*DATA SHOWN*:
++++++

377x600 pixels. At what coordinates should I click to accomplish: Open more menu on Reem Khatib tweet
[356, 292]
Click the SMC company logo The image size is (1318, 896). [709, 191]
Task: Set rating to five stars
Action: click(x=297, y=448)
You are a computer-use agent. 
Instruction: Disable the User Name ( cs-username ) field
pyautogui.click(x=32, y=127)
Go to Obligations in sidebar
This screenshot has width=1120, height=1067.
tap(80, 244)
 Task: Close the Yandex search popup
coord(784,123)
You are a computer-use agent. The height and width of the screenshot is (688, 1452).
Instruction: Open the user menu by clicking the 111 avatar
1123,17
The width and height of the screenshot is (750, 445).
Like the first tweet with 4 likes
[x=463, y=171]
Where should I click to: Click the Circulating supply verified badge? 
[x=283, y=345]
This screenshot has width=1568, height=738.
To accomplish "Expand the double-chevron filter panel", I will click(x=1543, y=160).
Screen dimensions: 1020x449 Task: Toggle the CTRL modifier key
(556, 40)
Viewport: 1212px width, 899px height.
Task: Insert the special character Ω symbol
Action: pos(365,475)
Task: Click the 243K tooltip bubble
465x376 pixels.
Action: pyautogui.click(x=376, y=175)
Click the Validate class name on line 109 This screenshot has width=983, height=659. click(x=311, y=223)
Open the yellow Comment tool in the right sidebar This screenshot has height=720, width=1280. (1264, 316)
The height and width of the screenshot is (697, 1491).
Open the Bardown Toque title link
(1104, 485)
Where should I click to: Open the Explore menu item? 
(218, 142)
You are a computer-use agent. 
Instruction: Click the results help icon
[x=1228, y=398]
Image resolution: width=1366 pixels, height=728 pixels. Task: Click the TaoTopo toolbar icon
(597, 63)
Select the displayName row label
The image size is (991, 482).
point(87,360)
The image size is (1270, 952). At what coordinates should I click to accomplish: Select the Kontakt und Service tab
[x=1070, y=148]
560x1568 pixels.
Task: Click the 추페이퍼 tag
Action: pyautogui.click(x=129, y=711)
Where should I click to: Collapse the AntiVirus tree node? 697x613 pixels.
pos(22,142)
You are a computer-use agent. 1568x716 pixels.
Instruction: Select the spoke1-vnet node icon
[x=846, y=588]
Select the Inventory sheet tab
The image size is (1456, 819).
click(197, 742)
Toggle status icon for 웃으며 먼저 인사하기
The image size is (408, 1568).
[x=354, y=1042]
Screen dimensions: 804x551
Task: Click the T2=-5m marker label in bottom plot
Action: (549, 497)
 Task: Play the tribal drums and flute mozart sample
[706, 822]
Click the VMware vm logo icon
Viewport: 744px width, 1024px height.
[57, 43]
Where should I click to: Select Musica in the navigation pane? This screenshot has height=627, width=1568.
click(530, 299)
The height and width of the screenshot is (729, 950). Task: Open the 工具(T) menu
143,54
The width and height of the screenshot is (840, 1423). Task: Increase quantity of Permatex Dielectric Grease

++++++

*YOUR ASSIGNMENT*:
Output the material verbatim.

*ANSWER BOX*:
377x600 pixels. At what coordinates should I click to accomplish: Open more menu on Reem Khatib tweet
[356, 292]
Click the SMC company logo The image size is (1318, 896). [709, 191]
Task: Set rating to five stars
Action: click(x=297, y=448)
You are a computer-use agent. 
Instruction: Disable the User Name ( cs-username ) field
pyautogui.click(x=32, y=127)
Go to Obligations in sidebar
This screenshot has width=1120, height=1067.
tap(80, 244)
 Task: Close the Yandex search popup
coord(784,123)
You are a computer-use agent. The height and width of the screenshot is (688, 1452).
Instruction: Open the user menu by clicking the 111 avatar
1123,17
The width and height of the screenshot is (750, 445).
Like the first tweet with 4 likes
[x=463, y=171]
Where should I click to: Click the Circulating supply verified badge? 
[x=283, y=345]
This screenshot has width=1568, height=738.
To accomplish "Expand the double-chevron filter panel", I will click(x=1543, y=160).
Screen dimensions: 1020x449 Task: Toggle the CTRL modifier key
(556, 40)
Viewport: 1212px width, 899px height.
Task: Insert the special character Ω symbol
Action: pos(365,475)
Task: Click the 243K tooltip bubble
465x376 pixels.
Action: pyautogui.click(x=376, y=175)
Click the Validate class name on line 109 This screenshot has width=983, height=659. click(x=311, y=223)
Open the yellow Comment tool in the right sidebar This screenshot has height=720, width=1280. (1264, 316)
The height and width of the screenshot is (697, 1491).
Open the Bardown Toque title link
(1104, 485)
Where should I click to: Open the Explore menu item? 
(218, 142)
You are a computer-use agent. 
Instruction: Click the results help icon
[x=1228, y=398]
Image resolution: width=1366 pixels, height=728 pixels. Task: Click the TaoTopo toolbar icon
(597, 63)
Select the displayName row label
The image size is (991, 482).
point(87,360)
The image size is (1270, 952). At what coordinates should I click to accomplish: Select the Kontakt und Service tab
[x=1070, y=148]
560x1568 pixels.
Task: Click the 추페이퍼 tag
Action: pyautogui.click(x=129, y=711)
Where should I click to: Collapse the AntiVirus tree node? 697x613 pixels.
pos(22,142)
You are a computer-use agent. 1568x716 pixels.
Instruction: Select the spoke1-vnet node icon
[x=846, y=588]
Select the Inventory sheet tab
The image size is (1456, 819).
click(197, 742)
Toggle status icon for 웃으며 먼저 인사하기
The image size is (408, 1568).
[x=354, y=1042]
Screen dimensions: 804x551
Task: Click the T2=-5m marker label in bottom plot
Action: (549, 497)
 Task: Play the tribal drums and flute mozart sample
[706, 822]
Click the VMware vm logo icon
Viewport: 744px width, 1024px height.
[57, 43]
Where should I click to: Select Musica in the navigation pane? This screenshot has height=627, width=1568.
click(530, 299)
The height and width of the screenshot is (729, 950). Task: Open the 工具(T) menu
143,54
The width and height of the screenshot is (840, 1423). Task: Increase quantity of Permatex Dielectric Grease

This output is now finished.